Starting with the first line of the data and going on through the line that contains "click(20, 134)", write out those lines as a numbered list, leaving out any blank lines.

**Material for this task**
· · · ·
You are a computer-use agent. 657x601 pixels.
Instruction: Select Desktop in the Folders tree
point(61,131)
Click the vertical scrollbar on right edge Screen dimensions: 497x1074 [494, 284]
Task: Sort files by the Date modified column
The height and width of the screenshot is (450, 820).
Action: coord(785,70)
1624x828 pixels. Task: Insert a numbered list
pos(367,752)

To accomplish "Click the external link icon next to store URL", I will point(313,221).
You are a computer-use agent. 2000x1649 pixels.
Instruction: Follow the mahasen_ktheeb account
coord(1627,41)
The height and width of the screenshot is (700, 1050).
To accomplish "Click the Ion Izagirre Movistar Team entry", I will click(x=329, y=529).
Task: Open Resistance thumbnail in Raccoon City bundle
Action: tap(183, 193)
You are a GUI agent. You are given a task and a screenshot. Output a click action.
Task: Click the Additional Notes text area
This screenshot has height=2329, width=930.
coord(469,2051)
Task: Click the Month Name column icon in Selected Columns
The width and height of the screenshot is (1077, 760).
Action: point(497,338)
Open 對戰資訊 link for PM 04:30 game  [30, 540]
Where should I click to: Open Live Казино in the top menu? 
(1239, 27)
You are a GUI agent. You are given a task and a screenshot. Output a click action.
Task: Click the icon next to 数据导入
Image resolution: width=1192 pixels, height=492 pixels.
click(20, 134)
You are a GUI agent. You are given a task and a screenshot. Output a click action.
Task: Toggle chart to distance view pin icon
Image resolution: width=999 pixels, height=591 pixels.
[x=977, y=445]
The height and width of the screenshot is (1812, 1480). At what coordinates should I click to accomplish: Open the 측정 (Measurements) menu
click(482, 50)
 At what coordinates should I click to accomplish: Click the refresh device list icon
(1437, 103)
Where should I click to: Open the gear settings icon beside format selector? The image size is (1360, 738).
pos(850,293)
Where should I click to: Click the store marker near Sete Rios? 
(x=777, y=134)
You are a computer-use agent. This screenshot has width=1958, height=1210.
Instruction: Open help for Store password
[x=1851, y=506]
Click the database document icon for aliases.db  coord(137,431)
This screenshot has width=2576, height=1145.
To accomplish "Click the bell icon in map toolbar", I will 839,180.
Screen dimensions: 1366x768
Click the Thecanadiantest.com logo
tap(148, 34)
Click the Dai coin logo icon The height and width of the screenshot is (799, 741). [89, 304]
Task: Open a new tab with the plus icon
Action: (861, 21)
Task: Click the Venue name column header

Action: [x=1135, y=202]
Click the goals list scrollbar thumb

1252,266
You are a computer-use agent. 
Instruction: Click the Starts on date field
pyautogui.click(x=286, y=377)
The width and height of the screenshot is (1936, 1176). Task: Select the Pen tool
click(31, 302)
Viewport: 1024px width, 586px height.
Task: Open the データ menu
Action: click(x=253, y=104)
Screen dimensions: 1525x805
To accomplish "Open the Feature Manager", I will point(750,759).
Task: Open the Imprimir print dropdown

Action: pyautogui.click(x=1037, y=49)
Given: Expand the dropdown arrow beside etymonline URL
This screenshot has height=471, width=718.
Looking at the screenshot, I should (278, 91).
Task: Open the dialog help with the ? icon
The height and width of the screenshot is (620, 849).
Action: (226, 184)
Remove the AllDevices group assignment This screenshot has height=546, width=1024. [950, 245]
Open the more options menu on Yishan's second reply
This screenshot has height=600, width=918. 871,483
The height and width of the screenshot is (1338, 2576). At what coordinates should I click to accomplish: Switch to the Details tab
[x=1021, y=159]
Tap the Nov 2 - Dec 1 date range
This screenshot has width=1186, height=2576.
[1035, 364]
· · · ·
**Correct response**
1. You are a computer-use agent. 657x601 pixels.
2. Instruction: Select Desktop in the Folders tree
3. point(61,131)
4. Click the vertical scrollbar on right edge Screen dimensions: 497x1074 [494, 284]
5. Task: Sort files by the Date modified column
6. The height and width of the screenshot is (450, 820).
7. Action: coord(785,70)
8. 1624x828 pixels. Task: Insert a numbered list
9. pos(367,752)
10. To accomplish "Click the external link icon next to store URL", I will point(313,221).
11. You are a computer-use agent. 2000x1649 pixels.
12. Instruction: Follow the mahasen_ktheeb account
13. coord(1627,41)
14. The height and width of the screenshot is (700, 1050).
15. To accomplish "Click the Ion Izagirre Movistar Team entry", I will click(x=329, y=529).
16. Task: Open Resistance thumbnail in Raccoon City bundle
17. Action: tap(183, 193)
18. You are a GUI agent. You are given a task and a screenshot. Output a click action.
19. Task: Click the Additional Notes text area
20. This screenshot has height=2329, width=930.
21. coord(469,2051)
22. Task: Click the Month Name column icon in Selected Columns
23. The width and height of the screenshot is (1077, 760).
24. Action: point(497,338)
25. Open 對戰資訊 link for PM 04:30 game  [30, 540]
26. Where should I click to: Open Live Казино in the top menu? 
27. (1239, 27)
28. You are a GUI agent. You are given a task and a screenshot. Output a click action.
29. Task: Click the icon next to 数据导入
30. Image resolution: width=1192 pixels, height=492 pixels.
31. click(20, 134)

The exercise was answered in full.